2004年のアテネ五輪で、現地に開設された「iモード」のパビリオン。NTTドコモはiモードの海外展開を目指したが、うまくいかなかった
2004年のアテネ五輪で、現地に開設された「iモード」のパビリオン。NTTドコモはiモードの海外展開を目指したが、うまくいかなかった【拡大】

 その後も逆風が吹く。06年にはMNP(番号持ち運び制度)が導入された。番号を変えずに他の通信会社に移ることができるこの制度の影響を最も受けたのは当然、シェア首位のドコモ。ソフトバンクが先んじてアイフォーンを投入し、ドコモからの流出が増えた。圧倒的な人気になったアイフォーンだが、ドコモはなかなか取り扱いを決断できず、13年になってようやく販売を始めることになる。

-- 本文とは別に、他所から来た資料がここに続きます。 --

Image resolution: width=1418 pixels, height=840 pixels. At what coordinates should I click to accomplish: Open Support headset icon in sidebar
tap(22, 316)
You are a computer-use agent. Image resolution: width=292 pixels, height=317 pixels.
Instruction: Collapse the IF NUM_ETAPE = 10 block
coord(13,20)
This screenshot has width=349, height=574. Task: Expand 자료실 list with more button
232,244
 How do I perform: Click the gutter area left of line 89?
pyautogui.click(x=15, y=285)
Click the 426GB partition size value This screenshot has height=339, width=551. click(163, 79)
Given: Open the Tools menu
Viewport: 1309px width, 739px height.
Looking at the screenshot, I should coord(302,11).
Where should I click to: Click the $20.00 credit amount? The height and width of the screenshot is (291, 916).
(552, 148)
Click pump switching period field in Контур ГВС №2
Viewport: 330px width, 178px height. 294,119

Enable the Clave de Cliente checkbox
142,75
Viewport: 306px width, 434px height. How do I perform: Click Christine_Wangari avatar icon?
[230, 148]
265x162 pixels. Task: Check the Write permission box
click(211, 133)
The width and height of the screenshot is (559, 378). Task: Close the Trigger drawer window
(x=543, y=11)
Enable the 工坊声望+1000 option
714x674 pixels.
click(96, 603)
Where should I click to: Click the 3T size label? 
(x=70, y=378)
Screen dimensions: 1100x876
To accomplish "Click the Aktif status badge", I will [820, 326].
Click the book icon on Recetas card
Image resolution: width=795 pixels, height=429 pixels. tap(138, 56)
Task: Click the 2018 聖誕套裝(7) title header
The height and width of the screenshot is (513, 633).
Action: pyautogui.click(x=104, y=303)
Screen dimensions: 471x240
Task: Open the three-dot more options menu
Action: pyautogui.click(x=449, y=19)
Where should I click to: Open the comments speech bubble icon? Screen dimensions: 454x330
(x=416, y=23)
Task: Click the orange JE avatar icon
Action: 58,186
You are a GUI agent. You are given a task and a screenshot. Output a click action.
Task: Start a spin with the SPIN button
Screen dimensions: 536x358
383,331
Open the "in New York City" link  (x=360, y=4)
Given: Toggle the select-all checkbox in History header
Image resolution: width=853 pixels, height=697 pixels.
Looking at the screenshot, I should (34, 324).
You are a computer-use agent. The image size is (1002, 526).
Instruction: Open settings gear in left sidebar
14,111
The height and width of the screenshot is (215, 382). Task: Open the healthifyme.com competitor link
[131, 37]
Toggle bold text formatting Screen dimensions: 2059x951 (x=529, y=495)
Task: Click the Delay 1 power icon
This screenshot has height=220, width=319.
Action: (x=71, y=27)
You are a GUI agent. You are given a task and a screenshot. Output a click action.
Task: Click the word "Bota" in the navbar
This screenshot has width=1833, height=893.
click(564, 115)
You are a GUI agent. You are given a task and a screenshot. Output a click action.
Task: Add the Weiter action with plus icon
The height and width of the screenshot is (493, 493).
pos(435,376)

 米マクドナルドのロゴマークのように、世界各国の街角で「i」の黄色いマークが目立つようになる-。榎が夢見ていたことは、実現しなかった。「電話であることを捨てられなかった。キャリア(通信会社)は一般的においしいビジネス。認可も、責任もある。仕方なかった」と振り返る。

 多数の先進事例

 ドコモは、iモードのプラットフォーム(基盤)を通して、消費者とコンテンツの提供者を結びつけ、双方から収益を得るというビジネスを世界で最初に生み出したが、スマホの登場でモバイル・インターネットの勢力図は一変した。このプラットフォームはアップルと、CEOのエリック・シュミット(61)がドコモに協力を求めて開発にこぎつけた基本ソフト「アンドロイド」を擁するグーグルが奪い、世界規模での展開に成功させた。